Según Kurti, el <x0 confidencial de cada pacto debe reconocer a Kosovo de Serbia, que con el apoyo de su aliado ruso impide que Pristina tome asiento en la ONU.
Nuestro mayor socio es que Belgrado insiste en la búsqueda de la máquina del tiempo, hizo referenciax1 confianza insistió en el líder de Kosovo.
Pero no es posible. Kosovo es un país independiente y sería mejor que Serbia lo reconociera, continuó diciendo que esto podría acelerar la integración europea de Belgrado.
Las potencias occidentales, dirigidas por Estados Unidos, quieren que el pequeño territorio balcánico de 1,8 millones de personas cree una asociación de municipios donde viven los ciudadanos de la minoría serbia. Esta idea fue propuesta por primera vez bajo un acuerdo ligado a los ojos de Bruselas hace una década.
Kurti afirma que esto constituiría la creación de una potencia subvercial potencialmente serbia paralela a las instituciones de Kosovo.
La minoría serbia de Kosovo, unas 120.000 personas, rechaza la lealtad al gobierno de Pristina. Alentado por Belgrado, el año pasado hubo protestas e incidentes violentos, especialmente en el norte.
No podemos chantajearlos, dijo Kurti. No tenemos miedo. Somos una gente valiente que busca el tratamiento justo, la igualdad y el reconocimiento mutuo.
No es justo presionar al país más pro-europeo, más pro-americano, más democrático en los Balcanes Occidentales garantizadox1⁄4 dijo. Es Belgrado que debería estar bajo presión. Serbia no es un país normal.
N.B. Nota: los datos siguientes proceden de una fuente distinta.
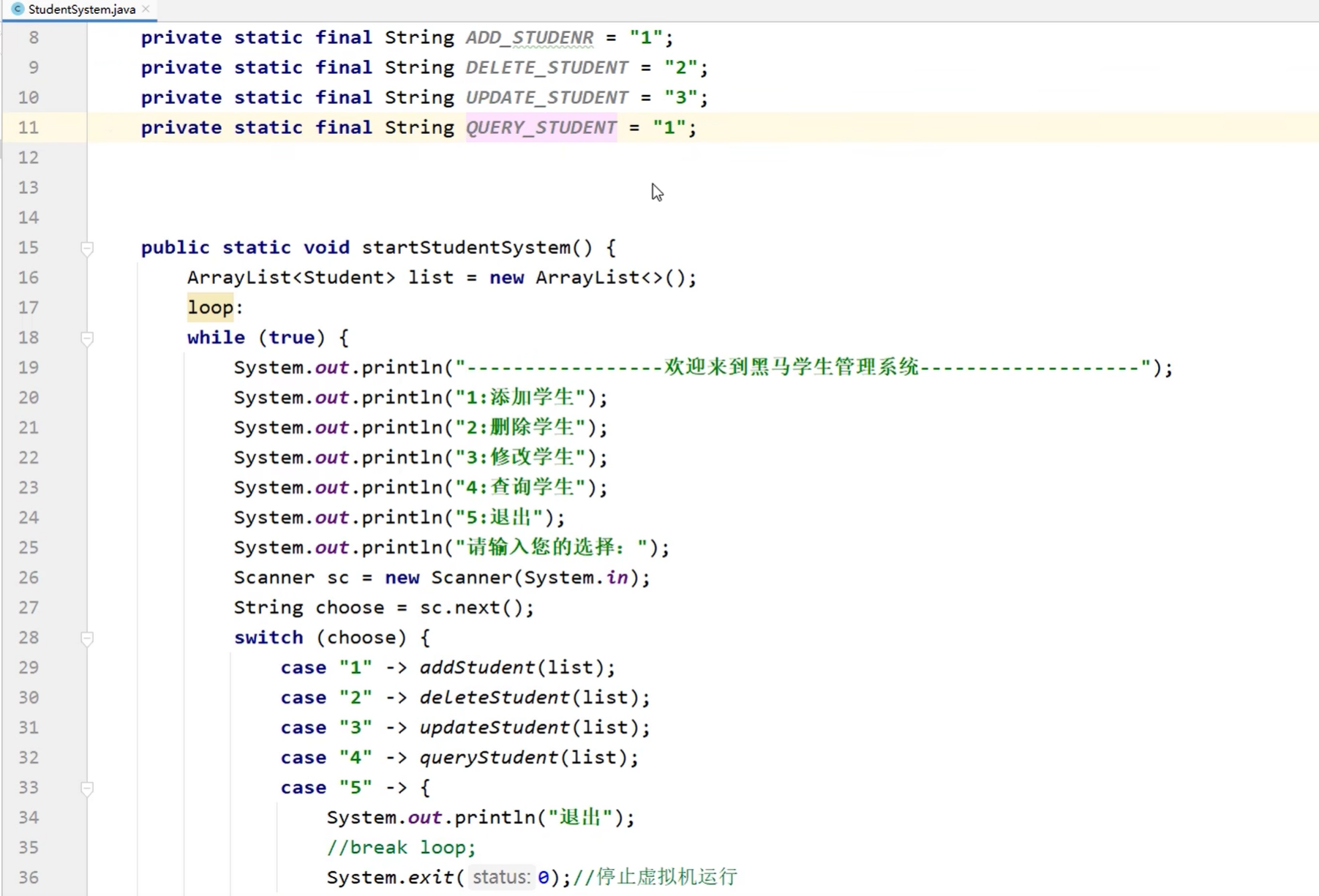1319x896 pixels.
Task: Close the StudentSystem.java tab
Action: click(x=146, y=10)
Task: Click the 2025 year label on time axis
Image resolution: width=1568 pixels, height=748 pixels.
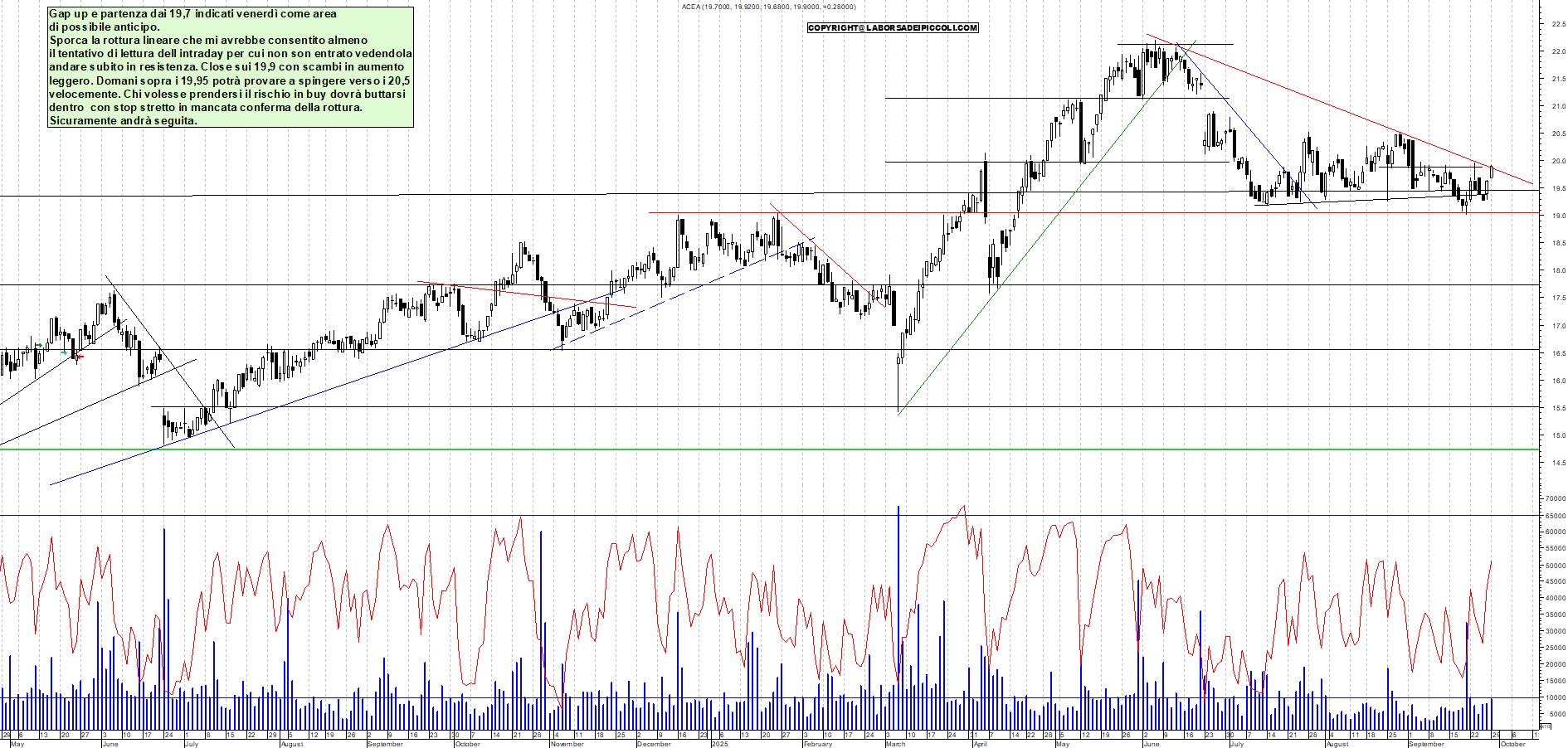Action: [x=719, y=744]
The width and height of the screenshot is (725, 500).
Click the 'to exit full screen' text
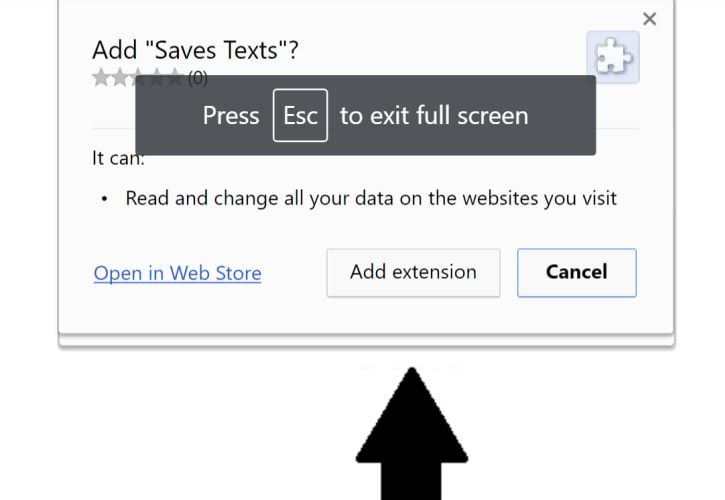click(x=433, y=116)
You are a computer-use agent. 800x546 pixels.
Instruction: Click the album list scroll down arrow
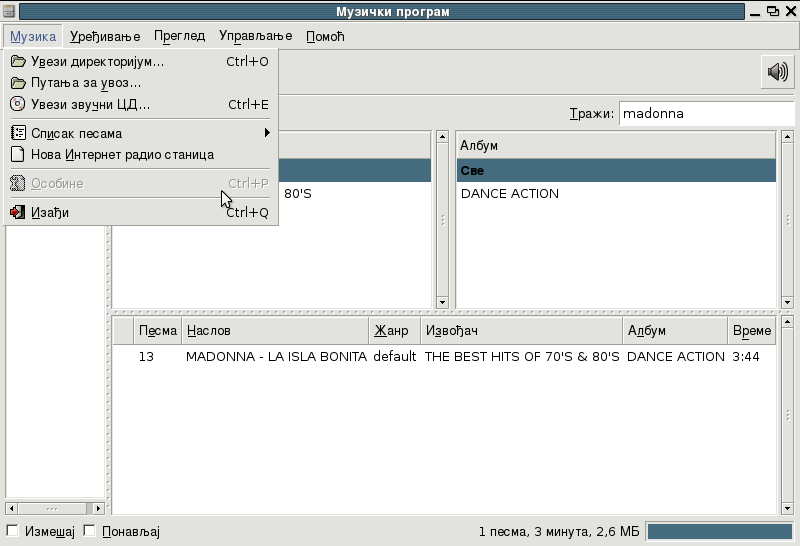point(787,303)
Serbia no sabe dónde está su límite.
El Presidente serbio Aleksandar Vuciq también se quejó recientemente de la presión occidental para normalizar las relaciones con Kosovo.
Dijeron: tienes que aceptar este plan, de lo contrario tendrás que poner fin al proceso de integración europea, la prohibición y el retiro de las inversiones, y una serie de medidas económicas y políticas que dañarán a Serbia demasiado cumplidax1, dijo a la televisión serbia.